TASK DESCRIPTION: Look for the line that has "Иранский стиль. Искусство" in the material below; please repeat it and every line after it, exactly, up to and including the line that has "Мир 2052. Увидеть будущее (11, 1757)", and nothing else.

-- Opening Marker --

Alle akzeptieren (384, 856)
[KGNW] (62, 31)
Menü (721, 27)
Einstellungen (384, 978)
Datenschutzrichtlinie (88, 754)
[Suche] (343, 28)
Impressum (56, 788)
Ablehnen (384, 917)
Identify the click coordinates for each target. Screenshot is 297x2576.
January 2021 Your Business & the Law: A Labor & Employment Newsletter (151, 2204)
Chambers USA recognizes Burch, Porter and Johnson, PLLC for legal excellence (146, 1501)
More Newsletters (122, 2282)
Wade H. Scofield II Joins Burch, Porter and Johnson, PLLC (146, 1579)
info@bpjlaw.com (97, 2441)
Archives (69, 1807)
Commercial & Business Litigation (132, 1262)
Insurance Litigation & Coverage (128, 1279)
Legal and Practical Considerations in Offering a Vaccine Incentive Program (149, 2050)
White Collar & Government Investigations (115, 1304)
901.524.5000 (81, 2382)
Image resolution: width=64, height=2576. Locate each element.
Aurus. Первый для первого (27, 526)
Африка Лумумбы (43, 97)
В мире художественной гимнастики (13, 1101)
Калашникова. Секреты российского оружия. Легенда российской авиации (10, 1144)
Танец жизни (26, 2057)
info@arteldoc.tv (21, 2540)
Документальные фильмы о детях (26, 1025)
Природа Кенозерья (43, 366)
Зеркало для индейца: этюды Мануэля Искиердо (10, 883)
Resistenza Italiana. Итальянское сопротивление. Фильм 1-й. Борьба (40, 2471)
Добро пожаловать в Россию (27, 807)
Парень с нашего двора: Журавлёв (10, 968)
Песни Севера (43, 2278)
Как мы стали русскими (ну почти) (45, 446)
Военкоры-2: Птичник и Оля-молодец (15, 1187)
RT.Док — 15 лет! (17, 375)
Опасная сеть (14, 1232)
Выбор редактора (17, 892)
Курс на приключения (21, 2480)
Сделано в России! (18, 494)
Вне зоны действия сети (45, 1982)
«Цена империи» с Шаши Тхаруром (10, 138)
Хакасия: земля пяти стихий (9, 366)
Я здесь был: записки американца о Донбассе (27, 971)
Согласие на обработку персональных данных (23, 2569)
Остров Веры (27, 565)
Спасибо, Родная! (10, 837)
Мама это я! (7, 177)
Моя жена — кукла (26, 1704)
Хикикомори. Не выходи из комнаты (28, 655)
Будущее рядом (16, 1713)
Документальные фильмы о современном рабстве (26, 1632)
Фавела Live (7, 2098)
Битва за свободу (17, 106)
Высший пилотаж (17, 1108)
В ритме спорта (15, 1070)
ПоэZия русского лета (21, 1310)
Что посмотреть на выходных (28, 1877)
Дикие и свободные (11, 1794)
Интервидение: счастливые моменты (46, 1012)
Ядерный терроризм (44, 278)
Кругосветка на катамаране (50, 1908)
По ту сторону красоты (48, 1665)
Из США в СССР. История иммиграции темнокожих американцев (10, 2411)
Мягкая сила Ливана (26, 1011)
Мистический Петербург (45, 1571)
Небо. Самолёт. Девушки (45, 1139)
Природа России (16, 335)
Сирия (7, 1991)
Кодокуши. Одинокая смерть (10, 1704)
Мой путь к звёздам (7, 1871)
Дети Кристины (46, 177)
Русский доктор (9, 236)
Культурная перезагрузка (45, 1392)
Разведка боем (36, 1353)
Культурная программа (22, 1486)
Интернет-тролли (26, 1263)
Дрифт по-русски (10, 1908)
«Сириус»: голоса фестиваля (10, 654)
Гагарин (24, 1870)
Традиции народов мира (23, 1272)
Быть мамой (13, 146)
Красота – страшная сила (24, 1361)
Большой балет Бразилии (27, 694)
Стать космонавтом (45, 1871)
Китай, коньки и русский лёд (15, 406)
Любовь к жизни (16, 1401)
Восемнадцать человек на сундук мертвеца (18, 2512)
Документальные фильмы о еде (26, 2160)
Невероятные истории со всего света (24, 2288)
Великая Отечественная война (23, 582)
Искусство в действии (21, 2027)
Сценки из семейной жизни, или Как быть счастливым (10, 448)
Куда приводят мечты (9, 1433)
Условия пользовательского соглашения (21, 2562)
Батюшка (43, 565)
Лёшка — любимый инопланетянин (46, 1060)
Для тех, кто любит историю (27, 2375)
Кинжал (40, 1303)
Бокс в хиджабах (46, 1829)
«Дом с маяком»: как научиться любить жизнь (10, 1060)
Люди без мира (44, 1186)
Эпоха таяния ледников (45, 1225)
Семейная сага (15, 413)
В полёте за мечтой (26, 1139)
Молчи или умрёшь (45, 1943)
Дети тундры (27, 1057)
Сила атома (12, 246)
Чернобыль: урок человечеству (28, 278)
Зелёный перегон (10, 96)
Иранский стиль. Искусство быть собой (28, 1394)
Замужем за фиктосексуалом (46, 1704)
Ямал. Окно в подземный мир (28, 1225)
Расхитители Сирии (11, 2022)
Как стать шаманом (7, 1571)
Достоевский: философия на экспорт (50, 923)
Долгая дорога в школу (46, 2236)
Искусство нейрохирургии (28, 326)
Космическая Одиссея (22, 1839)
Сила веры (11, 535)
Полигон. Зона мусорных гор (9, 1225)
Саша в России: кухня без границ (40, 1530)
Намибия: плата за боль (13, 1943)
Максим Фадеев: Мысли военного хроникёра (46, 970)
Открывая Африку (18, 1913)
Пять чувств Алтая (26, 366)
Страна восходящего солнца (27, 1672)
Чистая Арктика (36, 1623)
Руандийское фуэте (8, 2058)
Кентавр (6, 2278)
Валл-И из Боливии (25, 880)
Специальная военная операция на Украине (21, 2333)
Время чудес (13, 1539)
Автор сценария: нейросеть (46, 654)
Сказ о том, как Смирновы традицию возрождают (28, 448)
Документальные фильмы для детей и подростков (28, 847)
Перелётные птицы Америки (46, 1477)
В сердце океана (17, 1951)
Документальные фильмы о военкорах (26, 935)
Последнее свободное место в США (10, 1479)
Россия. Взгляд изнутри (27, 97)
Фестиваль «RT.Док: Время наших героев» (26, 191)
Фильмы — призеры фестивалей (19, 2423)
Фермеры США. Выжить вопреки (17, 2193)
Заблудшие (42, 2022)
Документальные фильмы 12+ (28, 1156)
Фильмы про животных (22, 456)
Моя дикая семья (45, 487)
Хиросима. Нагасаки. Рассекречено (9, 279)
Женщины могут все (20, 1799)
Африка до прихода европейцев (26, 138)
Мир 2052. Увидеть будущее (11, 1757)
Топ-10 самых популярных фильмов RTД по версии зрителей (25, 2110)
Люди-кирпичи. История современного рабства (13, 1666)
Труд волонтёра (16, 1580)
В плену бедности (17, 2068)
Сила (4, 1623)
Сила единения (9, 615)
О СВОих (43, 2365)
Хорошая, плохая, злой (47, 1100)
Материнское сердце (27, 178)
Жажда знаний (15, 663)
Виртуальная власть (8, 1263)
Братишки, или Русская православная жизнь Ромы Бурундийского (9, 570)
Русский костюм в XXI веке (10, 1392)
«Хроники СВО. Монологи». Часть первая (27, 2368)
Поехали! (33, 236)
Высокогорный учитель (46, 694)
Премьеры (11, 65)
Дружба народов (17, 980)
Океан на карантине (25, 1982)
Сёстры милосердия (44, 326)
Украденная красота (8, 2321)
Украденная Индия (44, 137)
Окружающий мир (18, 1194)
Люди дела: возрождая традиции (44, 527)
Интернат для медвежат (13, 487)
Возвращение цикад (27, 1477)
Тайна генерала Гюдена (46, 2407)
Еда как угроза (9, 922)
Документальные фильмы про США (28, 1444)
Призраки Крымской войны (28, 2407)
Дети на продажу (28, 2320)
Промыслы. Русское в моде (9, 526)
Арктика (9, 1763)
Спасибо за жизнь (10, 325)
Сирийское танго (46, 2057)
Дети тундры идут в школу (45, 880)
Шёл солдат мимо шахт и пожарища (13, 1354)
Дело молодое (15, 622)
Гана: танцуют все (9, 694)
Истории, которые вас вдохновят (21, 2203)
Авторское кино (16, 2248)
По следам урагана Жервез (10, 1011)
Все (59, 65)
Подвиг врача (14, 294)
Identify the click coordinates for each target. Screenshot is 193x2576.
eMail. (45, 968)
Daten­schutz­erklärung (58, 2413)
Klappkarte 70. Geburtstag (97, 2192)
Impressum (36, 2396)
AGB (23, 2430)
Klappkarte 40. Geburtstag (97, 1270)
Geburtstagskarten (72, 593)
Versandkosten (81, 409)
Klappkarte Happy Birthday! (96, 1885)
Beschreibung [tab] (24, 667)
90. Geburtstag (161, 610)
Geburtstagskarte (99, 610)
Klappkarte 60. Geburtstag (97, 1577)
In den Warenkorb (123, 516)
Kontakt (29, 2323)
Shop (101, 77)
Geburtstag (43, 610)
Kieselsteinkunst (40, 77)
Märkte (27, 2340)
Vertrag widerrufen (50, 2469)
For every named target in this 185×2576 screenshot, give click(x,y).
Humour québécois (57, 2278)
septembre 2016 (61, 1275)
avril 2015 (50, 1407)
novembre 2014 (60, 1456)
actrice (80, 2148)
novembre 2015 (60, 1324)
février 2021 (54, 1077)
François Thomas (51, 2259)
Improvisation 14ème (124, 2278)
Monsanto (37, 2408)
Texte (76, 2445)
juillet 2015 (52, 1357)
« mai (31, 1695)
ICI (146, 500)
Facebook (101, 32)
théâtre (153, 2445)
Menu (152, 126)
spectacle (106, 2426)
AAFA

-- Closing Marker --

TASK RESULT:
Иранский стиль. Искусство быть собой (28, 1394)
Замужем за фиктосексуалом (46, 1704)
Ямал. Окно в подземный мир (28, 1225)
Расхитители Сирии (11, 2022)
Как стать шаманом (7, 1571)
Достоевский: философия на экспорт (50, 923)
Долгая дорога в школу (46, 2236)
Искусство нейрохирургии (28, 326)
Космическая Одиссея (22, 1839)
Сила веры (11, 535)
Полигон. Зона мусорных гор (9, 1225)
Саша в России: кухня без границ (40, 1530)
Намибия: плата за боль (13, 1943)
Максим Фадеев: Мысли военного хроникёра (46, 970)
Открывая Африку (18, 1913)
Пять чувств Алтая (26, 366)
Страна восходящего солнца (27, 1672)
Чистая Арктика (36, 1623)
Руандийское фуэте (8, 2058)
Кентавр (6, 2278)
Валл-И из Боливии (25, 880)
Специальная военная операция на Украине (21, 2333)
Время чудес (13, 1539)
Автор сценария: нейросеть (46, 654)
Сказ о том, как Смирновы традицию возрождают (28, 448)
Документальные фильмы для детей и подростков (28, 847)
Перелётные птицы Америки (46, 1477)
В сердце океана (17, 1951)
Документальные фильмы о военкорах (26, 935)
Последнее свободное место в США (10, 1479)
Россия. Взгляд изнутри (27, 97)
Фестиваль «RT.Док: Время наших героев» (26, 191)
Фильмы — призеры фестивалей (19, 2423)
Фермеры США. Выжить вопреки (17, 2193)
Заблудшие (42, 2022)
Документальные фильмы 12+ (28, 1156)
Фильмы про животных (22, 456)
Моя дикая семья (45, 487)
Хиросима. Нагасаки. Рассекречено (9, 279)
Женщины могут все (20, 1799)
Африка до прихода европейцев (26, 138)
Мир 2052. Увидеть будущее (11, 1757)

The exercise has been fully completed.